# What wine works with crawfish etouffee?



## gtull1 (Jan 15, 2008)

Tough question: What wine would you serve with crawfish etouffee? If you are not familiar with the dish, follow my sig links.

Thanks in advance for the help!


----------



## cheflayne (Aug 21, 2004)

Possibly a Gewürztraminer, maybe a Viognier.


----------



## boostedrex (Feb 27, 2008)

Both good choices. Also think about an Off-dry Riesling as I think that would work beautifully. If you don't care for the sweeter whites, you could try a Sauvingon Blanc or white blend like Conundrum. That is an actual offering from a winery in Napa, but I have to apologize because the name of the winery is escaping me right now.

Zach


----------



## oldschool1982 (Jun 27, 2006)

Say what you will about my choices but I prefer a good Bordeaux or Cab and maybe even a very good beer. Maybe in the ale or stout realm.


----------



## boar_d_laze (Feb 13, 2008)

Nouveau. Mos' def.

BDL


----------



## -cp (Aug 22, 2007)

Without question, a Viogner...

Something such as the one from Maryhill Winery in WA:

IZO WINE - Maryhill Viognier 2006

http://www.maryhillwinery.com


----------



## chefjune (May 11, 2001)

What you need to do:
A - Copy the passage of the crawfish etouffee wine thread from "Say what you" to "(Feb 13, 2008)".
B - In the crawfish etouffee wine thread, which Washington winery does -cp name as an example of a Viognier?

Given records:
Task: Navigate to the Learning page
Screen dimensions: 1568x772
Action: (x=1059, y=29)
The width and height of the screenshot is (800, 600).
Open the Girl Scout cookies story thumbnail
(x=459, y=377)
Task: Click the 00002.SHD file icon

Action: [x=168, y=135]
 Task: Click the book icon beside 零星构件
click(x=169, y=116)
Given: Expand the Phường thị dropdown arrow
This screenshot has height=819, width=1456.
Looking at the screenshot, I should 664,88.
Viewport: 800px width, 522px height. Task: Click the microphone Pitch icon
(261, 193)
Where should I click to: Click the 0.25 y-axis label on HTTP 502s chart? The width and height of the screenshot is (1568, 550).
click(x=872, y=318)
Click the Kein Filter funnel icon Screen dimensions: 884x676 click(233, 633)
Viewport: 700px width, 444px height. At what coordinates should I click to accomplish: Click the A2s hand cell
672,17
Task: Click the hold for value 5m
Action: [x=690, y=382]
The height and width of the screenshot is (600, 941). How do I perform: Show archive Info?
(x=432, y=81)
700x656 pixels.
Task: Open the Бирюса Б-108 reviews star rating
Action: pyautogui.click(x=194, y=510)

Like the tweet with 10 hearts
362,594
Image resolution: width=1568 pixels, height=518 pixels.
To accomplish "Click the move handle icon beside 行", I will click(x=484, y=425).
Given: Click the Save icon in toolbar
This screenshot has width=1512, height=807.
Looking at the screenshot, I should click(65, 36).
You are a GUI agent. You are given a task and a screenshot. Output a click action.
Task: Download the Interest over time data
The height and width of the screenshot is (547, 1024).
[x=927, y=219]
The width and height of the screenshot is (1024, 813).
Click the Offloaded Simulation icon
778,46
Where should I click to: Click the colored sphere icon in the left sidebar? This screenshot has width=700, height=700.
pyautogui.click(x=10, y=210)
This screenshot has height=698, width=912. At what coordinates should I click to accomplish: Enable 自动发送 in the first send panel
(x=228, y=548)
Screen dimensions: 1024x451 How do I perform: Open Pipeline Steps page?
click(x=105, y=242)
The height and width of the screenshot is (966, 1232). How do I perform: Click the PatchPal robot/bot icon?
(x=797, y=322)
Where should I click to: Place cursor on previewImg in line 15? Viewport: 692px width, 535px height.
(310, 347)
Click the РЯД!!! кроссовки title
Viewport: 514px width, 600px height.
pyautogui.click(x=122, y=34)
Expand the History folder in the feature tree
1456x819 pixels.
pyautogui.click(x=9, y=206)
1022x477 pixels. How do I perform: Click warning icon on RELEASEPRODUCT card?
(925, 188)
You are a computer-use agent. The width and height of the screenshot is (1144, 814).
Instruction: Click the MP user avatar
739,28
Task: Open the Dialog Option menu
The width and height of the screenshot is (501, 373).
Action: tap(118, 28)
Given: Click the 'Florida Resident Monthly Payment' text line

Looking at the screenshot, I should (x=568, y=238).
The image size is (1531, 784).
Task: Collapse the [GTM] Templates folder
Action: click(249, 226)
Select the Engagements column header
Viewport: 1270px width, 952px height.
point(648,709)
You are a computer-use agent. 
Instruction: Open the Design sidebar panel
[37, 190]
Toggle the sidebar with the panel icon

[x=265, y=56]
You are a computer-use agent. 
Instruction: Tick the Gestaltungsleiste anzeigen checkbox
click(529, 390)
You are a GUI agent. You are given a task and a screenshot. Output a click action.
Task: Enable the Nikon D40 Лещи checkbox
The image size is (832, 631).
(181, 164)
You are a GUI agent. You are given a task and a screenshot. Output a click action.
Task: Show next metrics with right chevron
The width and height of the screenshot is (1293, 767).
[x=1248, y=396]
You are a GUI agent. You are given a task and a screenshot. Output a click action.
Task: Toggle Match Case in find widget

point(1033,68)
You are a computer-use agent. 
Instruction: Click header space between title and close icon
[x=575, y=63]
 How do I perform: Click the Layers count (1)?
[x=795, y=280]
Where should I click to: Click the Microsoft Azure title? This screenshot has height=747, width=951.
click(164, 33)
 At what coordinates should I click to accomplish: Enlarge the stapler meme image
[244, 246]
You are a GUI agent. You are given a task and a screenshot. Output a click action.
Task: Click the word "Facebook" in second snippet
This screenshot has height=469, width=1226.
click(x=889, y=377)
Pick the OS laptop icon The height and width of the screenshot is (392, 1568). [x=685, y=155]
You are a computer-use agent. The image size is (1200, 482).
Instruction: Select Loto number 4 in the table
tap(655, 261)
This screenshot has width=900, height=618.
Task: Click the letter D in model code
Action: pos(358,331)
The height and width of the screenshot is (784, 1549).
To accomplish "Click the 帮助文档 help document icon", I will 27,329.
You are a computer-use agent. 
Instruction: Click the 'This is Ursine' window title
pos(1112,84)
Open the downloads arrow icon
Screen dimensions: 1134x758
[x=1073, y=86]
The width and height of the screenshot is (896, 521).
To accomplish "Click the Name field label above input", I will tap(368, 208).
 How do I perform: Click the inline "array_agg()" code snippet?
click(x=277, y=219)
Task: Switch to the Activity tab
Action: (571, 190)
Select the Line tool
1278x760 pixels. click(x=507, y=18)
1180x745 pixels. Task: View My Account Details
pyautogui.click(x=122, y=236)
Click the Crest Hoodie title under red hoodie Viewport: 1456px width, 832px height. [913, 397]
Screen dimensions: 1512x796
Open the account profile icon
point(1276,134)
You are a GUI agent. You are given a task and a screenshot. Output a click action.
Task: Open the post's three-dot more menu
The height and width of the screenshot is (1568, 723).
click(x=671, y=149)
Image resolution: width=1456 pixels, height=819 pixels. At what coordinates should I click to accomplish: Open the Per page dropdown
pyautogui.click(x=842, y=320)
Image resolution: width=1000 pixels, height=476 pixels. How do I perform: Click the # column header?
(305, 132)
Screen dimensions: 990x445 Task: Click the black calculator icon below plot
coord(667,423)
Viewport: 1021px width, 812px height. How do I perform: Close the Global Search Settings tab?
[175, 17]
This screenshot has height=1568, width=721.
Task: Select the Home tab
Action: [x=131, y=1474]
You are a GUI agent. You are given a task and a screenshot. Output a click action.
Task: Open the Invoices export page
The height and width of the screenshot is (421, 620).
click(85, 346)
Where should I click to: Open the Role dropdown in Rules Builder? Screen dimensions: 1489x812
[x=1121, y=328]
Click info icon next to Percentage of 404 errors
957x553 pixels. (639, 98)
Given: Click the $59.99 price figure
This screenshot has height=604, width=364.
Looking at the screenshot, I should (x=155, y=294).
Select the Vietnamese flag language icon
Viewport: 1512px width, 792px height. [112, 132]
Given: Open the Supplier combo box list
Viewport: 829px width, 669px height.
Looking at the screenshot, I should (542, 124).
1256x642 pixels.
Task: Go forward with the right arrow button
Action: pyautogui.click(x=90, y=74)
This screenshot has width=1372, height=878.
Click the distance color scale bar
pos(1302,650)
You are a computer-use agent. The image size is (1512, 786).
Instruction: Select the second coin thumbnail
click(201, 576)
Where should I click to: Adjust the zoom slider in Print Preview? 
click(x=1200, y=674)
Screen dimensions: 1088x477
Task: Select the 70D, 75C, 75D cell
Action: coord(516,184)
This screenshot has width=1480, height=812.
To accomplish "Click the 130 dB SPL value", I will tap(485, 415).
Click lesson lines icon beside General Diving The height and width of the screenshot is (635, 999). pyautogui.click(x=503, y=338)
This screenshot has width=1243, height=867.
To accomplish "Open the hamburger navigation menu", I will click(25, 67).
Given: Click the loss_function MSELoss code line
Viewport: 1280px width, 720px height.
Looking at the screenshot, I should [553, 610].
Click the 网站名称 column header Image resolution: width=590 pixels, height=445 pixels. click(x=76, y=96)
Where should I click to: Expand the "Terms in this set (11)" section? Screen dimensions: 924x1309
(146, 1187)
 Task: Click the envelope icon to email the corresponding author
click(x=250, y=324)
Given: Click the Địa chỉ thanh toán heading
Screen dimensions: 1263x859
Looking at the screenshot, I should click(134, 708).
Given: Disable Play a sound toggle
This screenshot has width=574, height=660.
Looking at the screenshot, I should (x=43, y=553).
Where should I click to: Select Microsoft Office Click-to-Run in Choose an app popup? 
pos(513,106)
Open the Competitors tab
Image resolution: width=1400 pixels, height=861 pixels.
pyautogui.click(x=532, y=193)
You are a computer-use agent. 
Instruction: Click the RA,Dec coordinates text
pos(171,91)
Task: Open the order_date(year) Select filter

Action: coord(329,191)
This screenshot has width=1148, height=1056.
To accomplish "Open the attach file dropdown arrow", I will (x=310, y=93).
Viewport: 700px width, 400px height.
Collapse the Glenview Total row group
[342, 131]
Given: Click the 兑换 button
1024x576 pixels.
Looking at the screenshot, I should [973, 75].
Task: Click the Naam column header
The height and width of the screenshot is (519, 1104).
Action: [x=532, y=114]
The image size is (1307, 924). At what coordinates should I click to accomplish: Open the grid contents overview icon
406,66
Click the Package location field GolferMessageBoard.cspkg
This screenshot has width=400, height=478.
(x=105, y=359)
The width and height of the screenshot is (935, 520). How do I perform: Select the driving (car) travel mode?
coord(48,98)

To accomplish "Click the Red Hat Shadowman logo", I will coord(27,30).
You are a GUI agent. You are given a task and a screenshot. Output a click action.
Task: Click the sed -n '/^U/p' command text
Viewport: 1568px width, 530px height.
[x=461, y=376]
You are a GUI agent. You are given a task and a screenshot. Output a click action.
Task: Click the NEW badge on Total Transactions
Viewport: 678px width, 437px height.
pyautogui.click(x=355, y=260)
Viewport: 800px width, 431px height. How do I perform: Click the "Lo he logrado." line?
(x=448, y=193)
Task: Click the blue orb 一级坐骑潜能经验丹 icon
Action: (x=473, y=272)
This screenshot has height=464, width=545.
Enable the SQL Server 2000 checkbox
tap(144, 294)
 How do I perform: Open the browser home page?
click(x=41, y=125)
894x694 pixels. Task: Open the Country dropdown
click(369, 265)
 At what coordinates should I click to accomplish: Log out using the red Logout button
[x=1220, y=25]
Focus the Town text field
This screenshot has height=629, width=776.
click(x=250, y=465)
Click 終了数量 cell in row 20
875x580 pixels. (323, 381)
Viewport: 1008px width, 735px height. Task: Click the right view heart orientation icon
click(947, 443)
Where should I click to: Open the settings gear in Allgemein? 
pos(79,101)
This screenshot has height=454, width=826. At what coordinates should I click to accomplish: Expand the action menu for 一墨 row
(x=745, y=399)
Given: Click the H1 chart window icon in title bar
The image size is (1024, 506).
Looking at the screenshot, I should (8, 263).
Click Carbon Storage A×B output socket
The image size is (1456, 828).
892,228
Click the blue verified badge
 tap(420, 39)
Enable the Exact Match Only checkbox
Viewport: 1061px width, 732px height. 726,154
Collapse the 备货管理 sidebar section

Solutions to the problems:
A -
Say what you will about my choices but I prefer a good Bordeaux or Cab and maybe even a very good beer. Maybe in the ale or stout realm.


----------



## boar_d_laze (Feb 13, 2008)

B - Maryhill Winery